Calcio Lecce 

Nicchi ospite degli arbitri di Lecce: «Uscire dal tunnel per ricominciare»

Più di 100 gli associati leccesi collegati in remoto all’evento

Il presidente nazionale AIA, Marcello Nicchi, ospite in videoconferenza, della sezione arbitri di Lecce. Nell’appuntamento plenario dell’associazione leccese svolto l’altra sera, che ha sancito anche il completamento del corso arbitri 2020 con 18 nuovi fischietti, tra cui 2 donne, il massimo dirigente italiano è intervenuto per affrontare l’attualità del mondo arbitrale che si appresta a ripartire tra i professionisti, dopo il coronavirus.

«Il gioco del calcio subirà delle limitazioni che, potranno incidere sulle relazioni tra le diverse componenti in campo - ha dichiarato Nicchi - anche se giocare a porte chiuse non può essere una modalità da accogliere con soddisfazione.
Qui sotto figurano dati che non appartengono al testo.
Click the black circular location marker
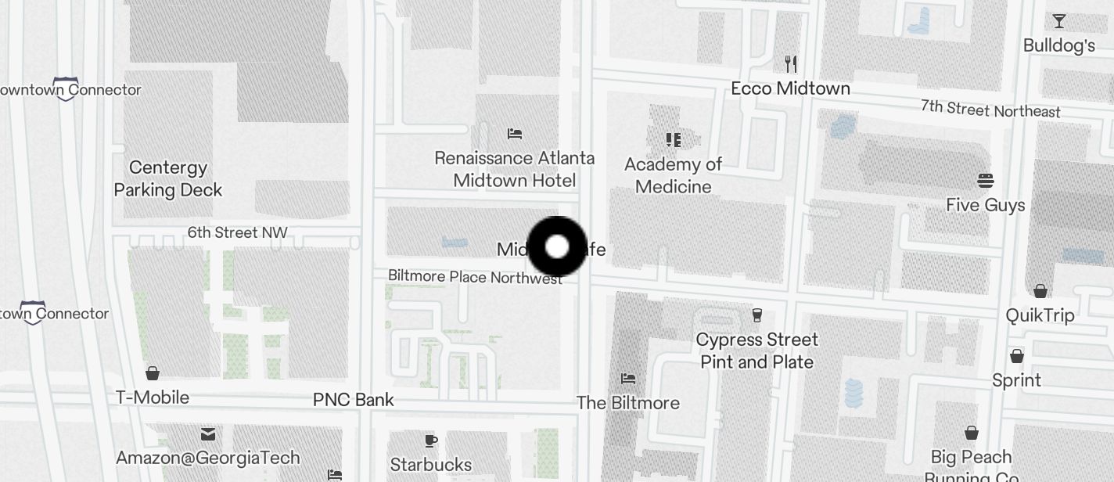pos(557,247)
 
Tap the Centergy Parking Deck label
pos(168,179)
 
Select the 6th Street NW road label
pos(237,232)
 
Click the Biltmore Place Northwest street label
pos(475,277)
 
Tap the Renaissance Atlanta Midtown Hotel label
pos(515,169)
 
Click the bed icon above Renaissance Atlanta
pos(515,134)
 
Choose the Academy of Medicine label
pos(674,175)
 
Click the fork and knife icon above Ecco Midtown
pos(791,63)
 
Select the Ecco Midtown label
pos(790,88)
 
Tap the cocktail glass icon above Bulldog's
pos(1059,21)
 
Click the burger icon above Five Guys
pos(986,181)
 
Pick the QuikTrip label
pos(1040,315)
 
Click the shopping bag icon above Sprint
pos(1017,356)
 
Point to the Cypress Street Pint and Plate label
pos(756,351)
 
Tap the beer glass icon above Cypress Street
pos(756,315)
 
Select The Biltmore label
pos(628,403)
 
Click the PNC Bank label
pos(354,400)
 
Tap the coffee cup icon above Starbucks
pos(431,441)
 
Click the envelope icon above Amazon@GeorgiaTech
pos(208,433)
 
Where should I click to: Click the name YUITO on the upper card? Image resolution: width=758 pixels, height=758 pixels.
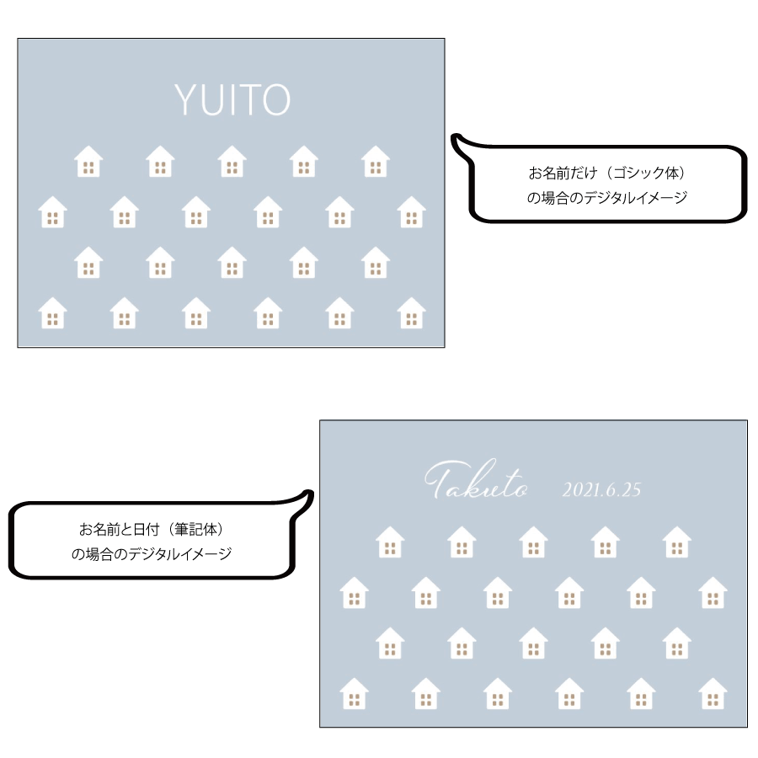[232, 99]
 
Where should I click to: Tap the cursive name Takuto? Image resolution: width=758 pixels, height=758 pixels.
[476, 479]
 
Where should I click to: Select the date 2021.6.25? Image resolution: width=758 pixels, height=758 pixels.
[601, 489]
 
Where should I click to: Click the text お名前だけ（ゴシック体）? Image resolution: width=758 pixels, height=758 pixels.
[606, 173]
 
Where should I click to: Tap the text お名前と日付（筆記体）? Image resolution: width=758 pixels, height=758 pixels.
[152, 530]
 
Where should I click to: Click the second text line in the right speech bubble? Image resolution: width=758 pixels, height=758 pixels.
[606, 197]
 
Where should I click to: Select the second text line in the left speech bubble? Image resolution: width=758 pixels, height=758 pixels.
[152, 553]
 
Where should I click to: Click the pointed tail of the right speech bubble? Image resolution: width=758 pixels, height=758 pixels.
[455, 138]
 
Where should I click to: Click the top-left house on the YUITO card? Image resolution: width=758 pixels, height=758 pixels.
[88, 161]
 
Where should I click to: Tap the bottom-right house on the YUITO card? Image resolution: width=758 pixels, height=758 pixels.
[411, 312]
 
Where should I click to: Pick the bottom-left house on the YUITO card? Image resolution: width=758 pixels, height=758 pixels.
[53, 312]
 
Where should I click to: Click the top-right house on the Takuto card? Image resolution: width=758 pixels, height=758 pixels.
[677, 542]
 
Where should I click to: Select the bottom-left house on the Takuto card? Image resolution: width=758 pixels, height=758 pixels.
[355, 694]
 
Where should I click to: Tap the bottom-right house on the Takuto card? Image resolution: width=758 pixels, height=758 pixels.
[713, 694]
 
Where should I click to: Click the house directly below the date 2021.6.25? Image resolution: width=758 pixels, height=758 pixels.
[606, 542]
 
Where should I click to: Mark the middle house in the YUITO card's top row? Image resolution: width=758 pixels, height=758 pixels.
[232, 161]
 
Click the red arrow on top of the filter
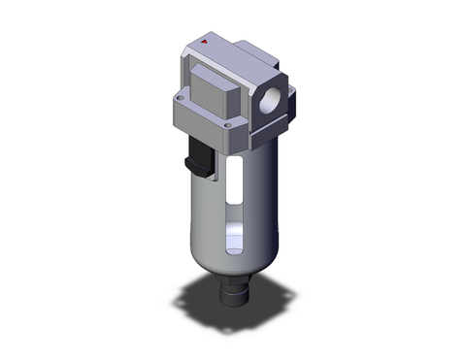207,44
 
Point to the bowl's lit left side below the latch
199,213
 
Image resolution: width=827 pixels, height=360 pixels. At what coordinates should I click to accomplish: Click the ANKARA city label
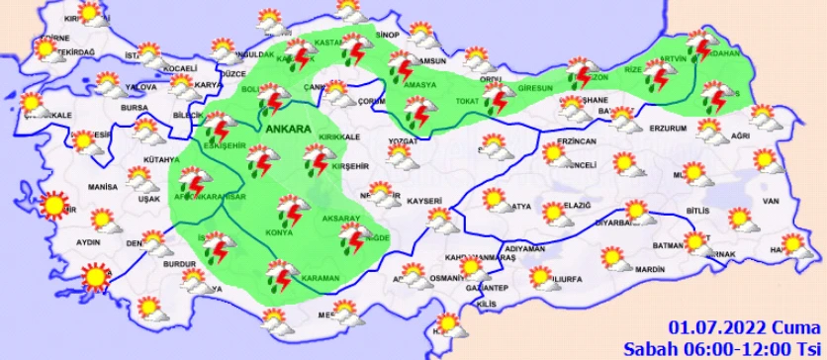pos(288,129)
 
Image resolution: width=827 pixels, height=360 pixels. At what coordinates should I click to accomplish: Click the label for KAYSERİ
pos(422,201)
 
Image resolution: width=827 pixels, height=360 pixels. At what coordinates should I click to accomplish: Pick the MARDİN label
pos(650,269)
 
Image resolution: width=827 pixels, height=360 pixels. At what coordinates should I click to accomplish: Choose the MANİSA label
pos(103,186)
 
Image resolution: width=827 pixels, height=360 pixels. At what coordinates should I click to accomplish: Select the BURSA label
pos(134,107)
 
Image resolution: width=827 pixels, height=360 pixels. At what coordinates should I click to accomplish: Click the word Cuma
pos(788,328)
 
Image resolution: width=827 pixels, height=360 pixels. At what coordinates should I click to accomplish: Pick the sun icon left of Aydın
pos(51,206)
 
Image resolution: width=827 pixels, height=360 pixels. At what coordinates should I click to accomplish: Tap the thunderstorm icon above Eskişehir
pos(217,128)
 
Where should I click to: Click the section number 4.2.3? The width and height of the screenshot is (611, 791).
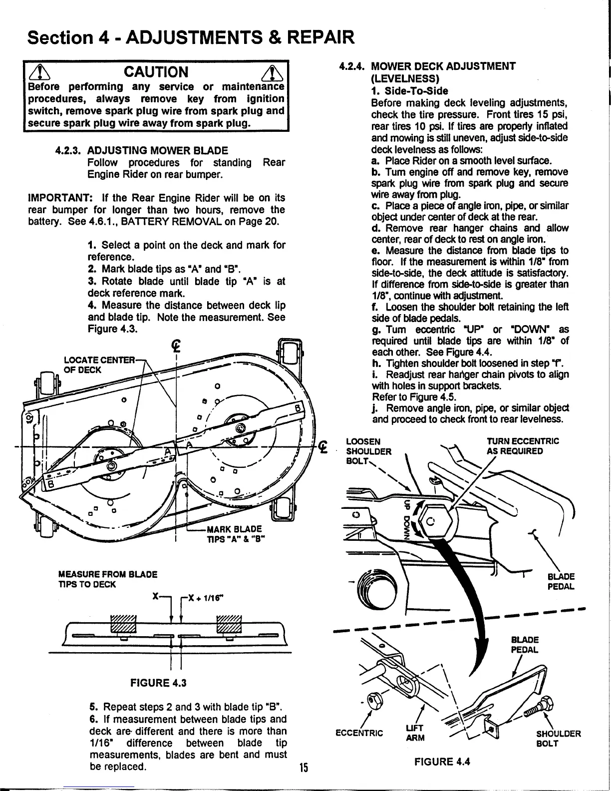pos(69,150)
Uscire dal tunnel e non avvertire il pathos, l’emozione del tifo sugli spalti è una mancanza che limiterà il significato intrinseco del gioco del calcio». Poi rivolgendosi ai presenti - il presidente AIA - gli ha esortati a «dare valore ai veri valori per farvi trovare pronti a riprendere la propria valigia, e uscire dal tunnel in cammino verso il sogno che ognuno intende realizzare».

La riunione condotta dal presidente sezionale AIA, Paolo Prato, ha visto la partecipazione della Delegata Provinciale della FIGC di Lecce, Luana De Mitri, il presidente del Comitato Regionale Arbitri Nicola Giovanni Ayroldi, il componente del Comitato centrale dell’AIA Maurizio Gialluisi e l’ex arbitro e attuale vice commissario della CAN/A Danilo Giannoccaro, che nel sottolineare il «contributo offerto alla FIGC e alla Lega di serie A per una programmata ripartenza del massimo campionato», ha ammesso che «il gioco del calcio riprenderà quanto prima nel suo insieme e i giovani arbitri, anche quelli che sono stati da poco nominati tali, debbono essere tranquilli che saranno chiamati a dimostrare le loro capacità sul terreno di gioco». Più di 100 gli associati leccesi collegati in remoto all’evento, che hanno tenuto a rimarcare con la loro presenza quanto il distanziamento sociale e sportivo, obbligato dalla pandemia, non ha impedito di coltivare le relazioni e la passione arbitrale.